- [Text section]
One way cattlemen can run this analysis is by using online tools, such as beefbasis.com.
Margins
Looking at cow/calf returns, Tonsor showed data from the USDA and LMIC which has the cow/calf sector seeing returns over cash cost of $906 per head in 2025, $825 per head in 2026 and $747 per head in 2027.
Those are three historically-high expected margins and provide some breathing room for cattlemen who have been struggling.
Some cattlemen may be considering retaining and backgrounding their calves, either through the winter on grain or taking them through the summer on grass. Tonsor reminded the audience keeping calves and feeding them adds not only pounds and value of gain but also risk – something could happen to the calf while it’s on feed in their care.
The Beef Basis analysis tool can help beef producers walk through the cost they’d pay for the calf, the value of gain and projected returns. But it’s up to them, Tonsor said, to know their fixed costs and their risk levels to see if the feeding scenario is right for their operation.
Looking at the fed cattle markets, Tonsor warned the cost of gain is expected to rise a little, but the biggest factor in feeder cattle margins will be the price for feeders going into the lot.
The data he presented shows unhedged feedlot margins varying by about $1,000 between September and March. He cautioned this is an unprecedented magnitude of exposure, and the risk is quite high going forward.
“Supply side matters,” Tonsor said. “We talk a lot about heifer retention – the calf crop. But I would argue the majority of the industry is still slow to appreciate this has actually been more of a beef demand story.”
“Beef demand has been very good, and cattle prices would not be anywhere near as high as they are if we had a neutral beef-demand environment,” he continued. “The average American not only consumed more beef in 2025, but they have also paid more for beef on an inflation-adjusted basis.”
Beef benefits from the taste factor, he added, but he’s concerned about consumer finances. If beef prices at the store and in the food service industry continue to rise, it could be a headwind for live cattle markets.
Demand side
Zimmerman emphasized, while retail prices for beef are on track to average around $8.85 per pound in 2025, consumer demand for beef is about the highest it’s been since 1983 because the industry has focused on marbling and not only breeding cattle with potential but feeding those cattle to their fullest potential on the rail.

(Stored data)
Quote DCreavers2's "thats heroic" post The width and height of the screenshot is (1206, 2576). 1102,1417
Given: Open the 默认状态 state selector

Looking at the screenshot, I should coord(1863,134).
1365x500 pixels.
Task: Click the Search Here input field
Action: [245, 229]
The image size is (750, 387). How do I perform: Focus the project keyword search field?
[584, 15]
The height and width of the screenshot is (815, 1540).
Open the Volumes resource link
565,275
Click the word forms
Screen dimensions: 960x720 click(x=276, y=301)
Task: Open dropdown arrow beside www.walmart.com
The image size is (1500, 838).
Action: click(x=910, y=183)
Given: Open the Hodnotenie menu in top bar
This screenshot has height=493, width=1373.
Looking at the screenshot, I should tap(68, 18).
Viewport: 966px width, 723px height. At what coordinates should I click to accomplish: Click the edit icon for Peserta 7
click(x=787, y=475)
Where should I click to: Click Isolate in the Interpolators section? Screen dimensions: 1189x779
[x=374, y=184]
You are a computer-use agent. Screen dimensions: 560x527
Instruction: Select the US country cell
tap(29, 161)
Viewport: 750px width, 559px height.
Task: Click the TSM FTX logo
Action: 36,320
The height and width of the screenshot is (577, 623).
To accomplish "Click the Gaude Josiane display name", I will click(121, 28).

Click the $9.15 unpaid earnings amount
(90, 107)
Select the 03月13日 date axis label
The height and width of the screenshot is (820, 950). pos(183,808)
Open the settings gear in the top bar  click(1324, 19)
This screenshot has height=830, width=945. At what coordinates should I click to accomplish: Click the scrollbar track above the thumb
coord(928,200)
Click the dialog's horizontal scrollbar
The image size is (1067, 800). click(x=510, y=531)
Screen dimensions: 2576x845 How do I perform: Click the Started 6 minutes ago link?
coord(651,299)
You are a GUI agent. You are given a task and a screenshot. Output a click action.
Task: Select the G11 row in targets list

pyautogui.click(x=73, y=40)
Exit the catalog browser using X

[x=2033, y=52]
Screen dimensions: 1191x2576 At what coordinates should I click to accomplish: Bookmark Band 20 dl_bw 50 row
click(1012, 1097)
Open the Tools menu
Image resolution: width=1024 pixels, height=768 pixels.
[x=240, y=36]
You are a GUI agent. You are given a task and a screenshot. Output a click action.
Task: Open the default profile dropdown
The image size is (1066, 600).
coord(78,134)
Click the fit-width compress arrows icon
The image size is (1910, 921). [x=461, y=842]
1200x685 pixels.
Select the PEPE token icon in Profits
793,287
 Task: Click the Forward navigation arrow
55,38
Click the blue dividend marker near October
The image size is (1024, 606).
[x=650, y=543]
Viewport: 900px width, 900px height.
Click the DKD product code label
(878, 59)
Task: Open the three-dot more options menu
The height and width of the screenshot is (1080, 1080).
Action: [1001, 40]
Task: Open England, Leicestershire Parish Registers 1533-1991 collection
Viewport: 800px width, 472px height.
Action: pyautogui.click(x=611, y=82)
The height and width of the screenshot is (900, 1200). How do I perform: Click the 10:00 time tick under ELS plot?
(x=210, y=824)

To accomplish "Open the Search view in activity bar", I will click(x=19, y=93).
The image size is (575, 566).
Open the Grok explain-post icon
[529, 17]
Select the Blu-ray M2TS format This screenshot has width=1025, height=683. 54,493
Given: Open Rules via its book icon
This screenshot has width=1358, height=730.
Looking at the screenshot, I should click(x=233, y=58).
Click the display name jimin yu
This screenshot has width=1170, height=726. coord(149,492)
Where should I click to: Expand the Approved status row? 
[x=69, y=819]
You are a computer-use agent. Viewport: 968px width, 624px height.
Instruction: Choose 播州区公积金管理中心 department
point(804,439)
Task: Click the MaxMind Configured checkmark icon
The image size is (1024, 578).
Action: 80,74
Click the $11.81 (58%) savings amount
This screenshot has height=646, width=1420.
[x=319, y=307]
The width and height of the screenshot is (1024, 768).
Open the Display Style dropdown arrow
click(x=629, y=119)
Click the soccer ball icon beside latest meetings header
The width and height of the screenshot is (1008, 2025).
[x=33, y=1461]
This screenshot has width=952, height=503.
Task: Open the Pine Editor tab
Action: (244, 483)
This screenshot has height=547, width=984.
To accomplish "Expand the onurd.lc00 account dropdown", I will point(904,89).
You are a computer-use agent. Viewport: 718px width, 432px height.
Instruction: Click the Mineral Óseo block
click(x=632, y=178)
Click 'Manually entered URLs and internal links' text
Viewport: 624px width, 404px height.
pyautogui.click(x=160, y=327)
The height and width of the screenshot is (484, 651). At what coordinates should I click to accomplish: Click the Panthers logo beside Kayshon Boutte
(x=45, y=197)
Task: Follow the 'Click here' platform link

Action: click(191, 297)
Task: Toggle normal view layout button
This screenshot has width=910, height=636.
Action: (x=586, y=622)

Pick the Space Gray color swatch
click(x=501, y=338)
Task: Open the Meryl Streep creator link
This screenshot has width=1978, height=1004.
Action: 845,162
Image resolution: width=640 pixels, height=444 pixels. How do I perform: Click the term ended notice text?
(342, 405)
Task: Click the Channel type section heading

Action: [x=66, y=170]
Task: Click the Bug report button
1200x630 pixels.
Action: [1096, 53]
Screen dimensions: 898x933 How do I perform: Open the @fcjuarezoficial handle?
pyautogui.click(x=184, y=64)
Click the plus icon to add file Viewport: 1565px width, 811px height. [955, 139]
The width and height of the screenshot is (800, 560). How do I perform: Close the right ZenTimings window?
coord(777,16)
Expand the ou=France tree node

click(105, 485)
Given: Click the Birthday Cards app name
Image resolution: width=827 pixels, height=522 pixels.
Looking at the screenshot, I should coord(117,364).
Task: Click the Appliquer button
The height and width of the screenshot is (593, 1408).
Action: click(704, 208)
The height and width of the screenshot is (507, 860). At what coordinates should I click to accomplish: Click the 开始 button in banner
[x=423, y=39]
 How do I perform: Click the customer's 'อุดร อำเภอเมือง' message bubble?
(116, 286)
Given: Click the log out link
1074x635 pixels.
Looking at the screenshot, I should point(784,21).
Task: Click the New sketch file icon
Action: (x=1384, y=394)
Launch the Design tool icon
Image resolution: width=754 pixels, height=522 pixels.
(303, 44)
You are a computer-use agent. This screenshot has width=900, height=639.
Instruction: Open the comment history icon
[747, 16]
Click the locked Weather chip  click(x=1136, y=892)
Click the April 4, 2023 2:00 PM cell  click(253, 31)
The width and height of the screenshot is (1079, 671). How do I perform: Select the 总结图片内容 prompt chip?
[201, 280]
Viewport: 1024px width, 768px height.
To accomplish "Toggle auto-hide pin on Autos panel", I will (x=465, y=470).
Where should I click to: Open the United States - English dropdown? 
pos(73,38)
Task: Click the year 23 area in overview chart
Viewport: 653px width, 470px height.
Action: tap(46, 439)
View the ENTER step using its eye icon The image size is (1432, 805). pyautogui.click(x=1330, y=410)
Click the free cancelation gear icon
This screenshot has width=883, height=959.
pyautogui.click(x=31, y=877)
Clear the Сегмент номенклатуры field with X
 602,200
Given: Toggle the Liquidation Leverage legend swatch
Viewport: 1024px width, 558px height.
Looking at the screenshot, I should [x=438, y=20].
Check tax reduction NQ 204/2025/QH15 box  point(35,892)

- [Activities]
**a)** Translate this sentence from the cattle market text into Spanish: "Those are three historically-high expected margins and provide some breathing room for cattlemen who have been struggling."
**b)** Repeat word for word the part of the cattle market text that opens with the words containing "One way cattlemen" and closes with "head in 2027.".
**c)** Carry on the cattle market text, starting right after its final sentence.

- [Answer section]
**a)** Esos son tres márgenes esperados históricamente altos y brindan cierto respiro a los ganaderos que han tenido dificultades.

**b)**
One way cattlemen can run this analysis is by using online tools, such as beefbasis.com.
Margins
Looking at cow/calf returns, Tonsor showed data from the USDA and LMIC which has the cow/calf sector seeing returns over cash cost of $906 per head in 2025, $825 per head in 2026 and $747 per head in 2027.

**c)**
Still, cattlemen must understand consumers are facing inflationary headwinds, such as paying for housing, student loans, credit card debt and the rise of buy-now-pay-later loans.
“They’re cooking at home, doing more couponing, more bulk buying, more deals through shopper ads and leaning more on discount retailers,” Zimmerman said.
It’s not just moving pounds through Sam’s Clubs and Costcos, but also private-label brands at these stores as well.
Other trends Zimmerman is watching include beef-on-dairy cattle increasing the fed cattle supply by one million head, with those animals now destined for the feedlot rather than the veal supply; hot carcass weights growing about 25 pounds on average in 2024-25 and beef imports growing to about 5.4 billion pounds in 2025, up from the 20-year average of 3 billion pounds.
This is because U.S. lean trim is in short supply and must be imported to be used in popular products, such as hamburgers.
Additionally, the U.S. beef cow cull rate is below nine percent, and the heifer retention rate is slowly increasing, which means the next few years of slaughter declines will be from fed cattle numbers.
Feedlots will face unprecedented margin call risk, as higher prices paid for calves and larger weights per animal mean per animal values are more sensitive to price moves. This is putting more risk on the feeder than ever before.
Tonsor and Zimmerman emphasized these unprecedented times mean it’s worth the time to put pencil to the numbers and make sure producers’ marketing plans line up with the amount of risk they are willing to take.